Kim Beardmore has taken care of hummingbirds in his Colwood neighborhood since 2001.
During this latest cold winter snap, the president of the Rocky Point Bird Observatory said he regularly checks in on his bird feeder a few times a day. The feeder is stocked with a sweet liquid – made of four cups of water and one cup of white sugar – that hummingbirds depend on for energy when usual food sources are unavailable.
But when the temperature drops below freezing, the feeder becomes useless.
“Think about what happens when you stick your tongue to a cold surface on a really cold day,” said Beardmore. “Because the feeder is frozen, the hummingbirds aren’t getting the nutrients they really need.”
Beardmore said he’s seen all the tricks in the book to keep the feeders warm, including taped hand warmers and Christmas lights. Posts on social media show Victoria residents using bubble wrap or socks as an option. The avid birder recommends taking the feeder in at night to thaw and bringing it outside once again the next morning.
Notably, there are two types of hummingbirds that fly around the Southern Vancouver Island.
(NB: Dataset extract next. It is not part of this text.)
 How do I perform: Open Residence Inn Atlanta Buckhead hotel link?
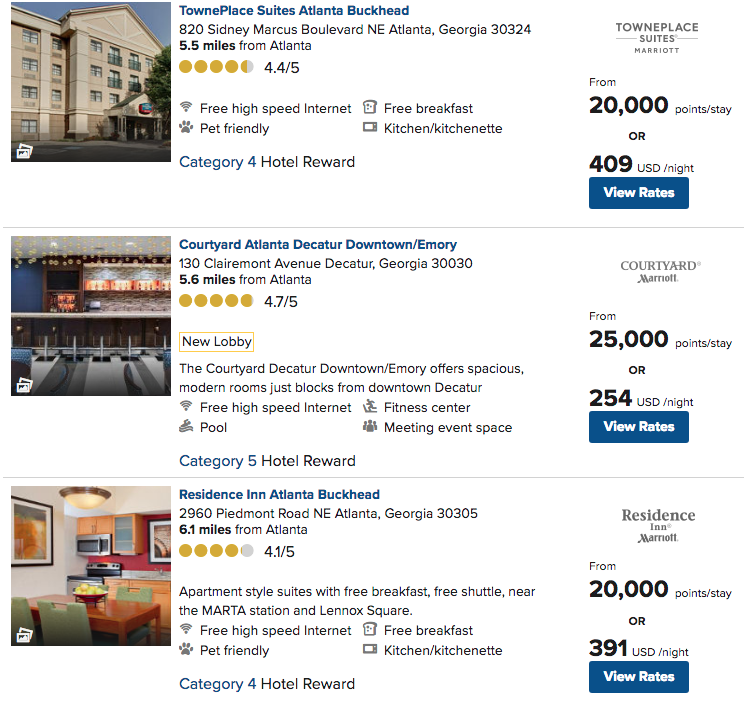(x=279, y=495)
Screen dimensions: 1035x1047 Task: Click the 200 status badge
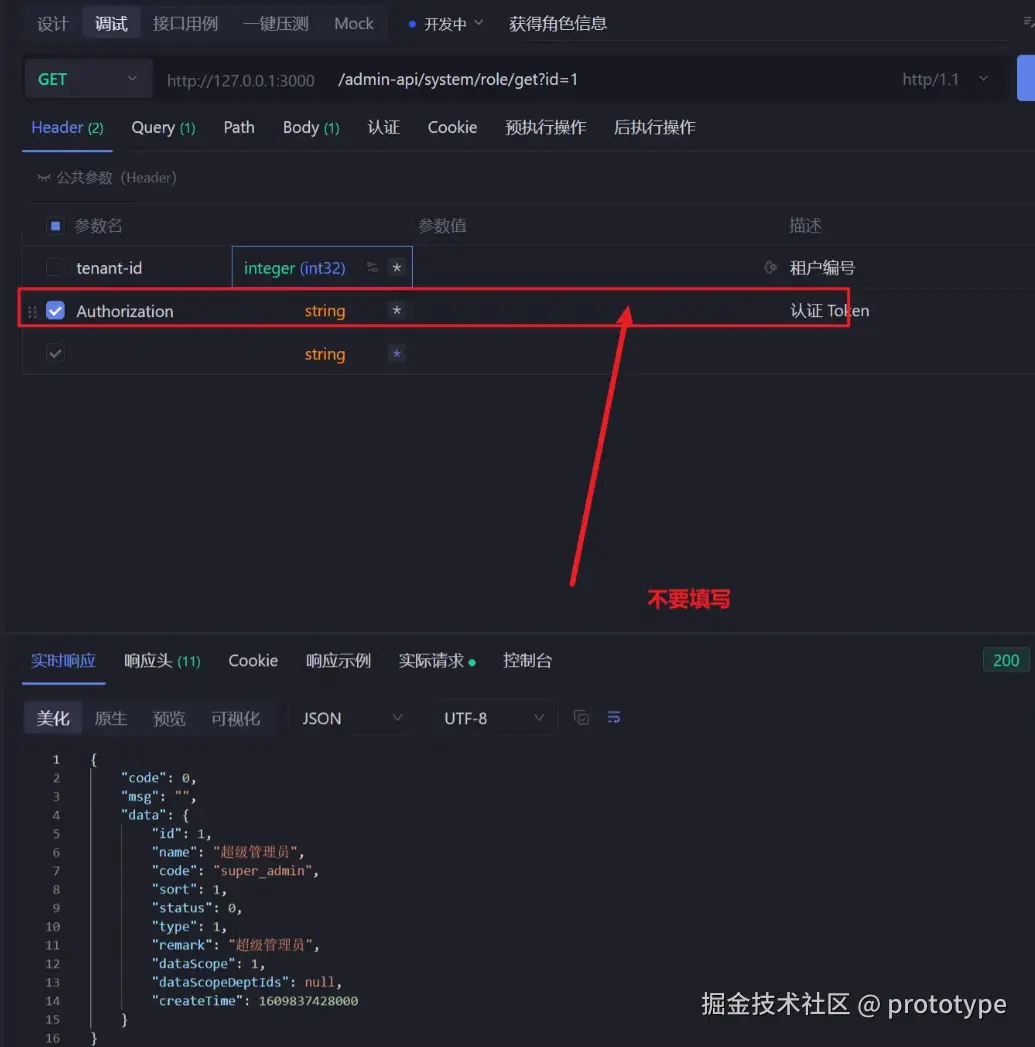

Firstly, the Rufous hummingbird, which migrates in August to Mexico. The other, Anna’s hummingbirds, spend the winter in Victoria, largely due to the feeders that are put out by residents.
Anna’s hummingbirds don’t only feed on the sugar water. They eat flying insects and spiders, too, which are usually available during the winter months on the Island.
Beardmore reminds bird lovers to avoid using honey, brown sugar, or other sweetener alternatives in the bird feeder mix, as they promote bacterial growth. Feeders should be cleaned once a week to avoid nectar or mold buildup.